Abstract

A 56-year-old woman was referred to Hokkaido University Hospital for endoscopic resection of a tumor in the oropharynx. Further endoscopic examination revealed a lesion with a characteristic verrucous appearance reminiscent of papillomatous warts seen on the skin and esophagus (Fig. 1A). Magnified narrow-band imaging showed that microvessels in the lesion were not dilated (Fig. 1B). The lesion was diagnosed as an oropharyngeal squamous papilloma. Endoscopic resection was selected as treatment. Written informed consent was obtained after we explained the advantages and risks and before we initiated treatment. The endoscopic resection procedure was performed with the patient under conscious sedation by using a total of 10 mg diazepam. An endoscope (EG 450 RDS; ToshibaFujinon, Tokyo, Japan) and an electrosurgical current generator (ICC200; Erbe, Germany) were used for the procedure. Before resection, a total of 1.5 mL of 1% lidocaine was injected under the lesion to prevent pain during the resection and to obtain mucosal elevation.

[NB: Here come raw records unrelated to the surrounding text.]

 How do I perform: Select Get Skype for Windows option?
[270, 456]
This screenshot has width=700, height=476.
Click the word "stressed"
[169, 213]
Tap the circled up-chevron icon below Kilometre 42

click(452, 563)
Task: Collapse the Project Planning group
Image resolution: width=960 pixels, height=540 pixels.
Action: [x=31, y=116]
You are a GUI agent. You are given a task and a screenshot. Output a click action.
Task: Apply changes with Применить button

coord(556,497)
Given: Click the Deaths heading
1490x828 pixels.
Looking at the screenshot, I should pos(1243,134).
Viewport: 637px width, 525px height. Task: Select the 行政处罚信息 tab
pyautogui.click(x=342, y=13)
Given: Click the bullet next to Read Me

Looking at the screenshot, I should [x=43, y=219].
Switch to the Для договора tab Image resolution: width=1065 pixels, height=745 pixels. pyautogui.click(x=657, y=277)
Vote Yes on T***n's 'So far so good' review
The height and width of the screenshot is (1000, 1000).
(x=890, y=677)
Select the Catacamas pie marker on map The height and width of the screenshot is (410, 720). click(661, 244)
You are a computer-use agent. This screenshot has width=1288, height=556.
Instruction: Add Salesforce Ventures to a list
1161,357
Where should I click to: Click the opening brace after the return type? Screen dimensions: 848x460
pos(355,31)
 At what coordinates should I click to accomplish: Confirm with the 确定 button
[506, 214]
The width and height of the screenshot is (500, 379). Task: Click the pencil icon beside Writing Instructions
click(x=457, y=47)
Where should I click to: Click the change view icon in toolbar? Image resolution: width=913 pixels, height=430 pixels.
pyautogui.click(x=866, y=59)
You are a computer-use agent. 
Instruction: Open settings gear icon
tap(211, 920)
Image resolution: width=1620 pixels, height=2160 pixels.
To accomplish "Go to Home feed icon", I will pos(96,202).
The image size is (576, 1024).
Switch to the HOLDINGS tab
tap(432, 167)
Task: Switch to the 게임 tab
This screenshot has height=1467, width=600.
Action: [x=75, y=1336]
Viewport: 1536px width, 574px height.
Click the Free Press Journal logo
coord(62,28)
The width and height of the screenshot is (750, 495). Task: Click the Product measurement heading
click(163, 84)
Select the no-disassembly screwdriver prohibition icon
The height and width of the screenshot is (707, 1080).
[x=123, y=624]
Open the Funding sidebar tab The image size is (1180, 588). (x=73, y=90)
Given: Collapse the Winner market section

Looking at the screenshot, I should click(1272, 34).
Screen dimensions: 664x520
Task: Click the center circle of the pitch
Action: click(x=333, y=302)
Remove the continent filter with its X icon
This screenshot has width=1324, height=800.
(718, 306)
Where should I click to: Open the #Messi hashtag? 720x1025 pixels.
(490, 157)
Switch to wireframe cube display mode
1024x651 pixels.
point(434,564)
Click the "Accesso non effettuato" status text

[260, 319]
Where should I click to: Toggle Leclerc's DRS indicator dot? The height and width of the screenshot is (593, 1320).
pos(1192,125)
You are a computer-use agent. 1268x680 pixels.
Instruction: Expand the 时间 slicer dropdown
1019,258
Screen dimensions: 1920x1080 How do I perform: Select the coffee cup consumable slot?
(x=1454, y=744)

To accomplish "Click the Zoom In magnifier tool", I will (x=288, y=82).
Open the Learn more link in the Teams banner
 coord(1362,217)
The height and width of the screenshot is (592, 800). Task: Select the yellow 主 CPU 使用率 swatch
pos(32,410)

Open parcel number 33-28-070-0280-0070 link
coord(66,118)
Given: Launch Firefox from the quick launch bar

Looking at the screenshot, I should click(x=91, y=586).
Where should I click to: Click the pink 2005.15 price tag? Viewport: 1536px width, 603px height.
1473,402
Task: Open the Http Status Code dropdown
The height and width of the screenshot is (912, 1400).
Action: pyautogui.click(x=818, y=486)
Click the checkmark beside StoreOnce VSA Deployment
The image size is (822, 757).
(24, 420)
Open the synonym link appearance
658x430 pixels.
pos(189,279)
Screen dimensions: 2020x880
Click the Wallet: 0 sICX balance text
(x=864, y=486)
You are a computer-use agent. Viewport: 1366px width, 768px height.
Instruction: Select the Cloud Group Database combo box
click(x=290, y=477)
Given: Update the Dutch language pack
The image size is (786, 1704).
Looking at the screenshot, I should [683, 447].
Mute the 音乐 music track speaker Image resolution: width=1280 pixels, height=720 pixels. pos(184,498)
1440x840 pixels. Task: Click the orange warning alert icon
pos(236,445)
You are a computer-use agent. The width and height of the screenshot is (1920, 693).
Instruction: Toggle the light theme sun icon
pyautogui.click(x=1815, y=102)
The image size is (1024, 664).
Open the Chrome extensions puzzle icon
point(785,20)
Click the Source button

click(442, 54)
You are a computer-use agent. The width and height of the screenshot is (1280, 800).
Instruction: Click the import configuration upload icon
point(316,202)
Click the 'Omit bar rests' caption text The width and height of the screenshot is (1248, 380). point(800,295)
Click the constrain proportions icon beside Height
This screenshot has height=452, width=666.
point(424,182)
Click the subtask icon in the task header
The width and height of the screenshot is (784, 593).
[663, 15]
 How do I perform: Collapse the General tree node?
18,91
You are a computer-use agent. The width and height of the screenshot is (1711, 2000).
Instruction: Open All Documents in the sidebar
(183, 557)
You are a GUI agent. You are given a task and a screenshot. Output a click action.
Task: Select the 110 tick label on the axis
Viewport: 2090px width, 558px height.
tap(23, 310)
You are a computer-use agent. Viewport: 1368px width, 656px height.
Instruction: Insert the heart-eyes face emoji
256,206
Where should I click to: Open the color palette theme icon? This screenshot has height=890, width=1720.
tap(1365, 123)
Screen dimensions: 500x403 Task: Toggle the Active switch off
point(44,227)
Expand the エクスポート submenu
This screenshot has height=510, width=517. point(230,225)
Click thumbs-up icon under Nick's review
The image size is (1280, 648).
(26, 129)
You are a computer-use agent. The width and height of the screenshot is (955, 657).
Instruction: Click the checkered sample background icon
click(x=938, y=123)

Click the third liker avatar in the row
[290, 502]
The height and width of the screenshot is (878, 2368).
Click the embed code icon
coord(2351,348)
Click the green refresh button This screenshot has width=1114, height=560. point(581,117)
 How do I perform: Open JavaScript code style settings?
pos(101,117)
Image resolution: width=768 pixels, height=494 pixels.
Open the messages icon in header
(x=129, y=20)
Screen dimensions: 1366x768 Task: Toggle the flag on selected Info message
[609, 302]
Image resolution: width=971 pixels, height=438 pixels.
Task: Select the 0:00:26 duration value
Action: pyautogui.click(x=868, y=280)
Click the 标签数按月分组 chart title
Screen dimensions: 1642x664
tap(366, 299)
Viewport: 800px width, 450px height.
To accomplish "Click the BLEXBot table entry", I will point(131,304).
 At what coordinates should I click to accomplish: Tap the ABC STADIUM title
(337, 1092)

Endoscopic resection was performed by use of snare polypectomy, with the generator set at 120 W for endocut effect 3 mode, and a 40-W current for forced coagulation mode was used for additional coagulation to prevent hemorrhage (Fig. 2). The procedure was completed in 12 minutes. The patient did not report pain or a burning sensation during the resection. Postoperative pain was controlled without using an analgesic. The patient was allowed to eat soft food on the day after resection and was discharged 2 days after resection. The lesion in the resected specimen was 0.7 0.4 cm in size. Histologic diagnosis revealed a squamous papilloma with negative margins (Fig. 3).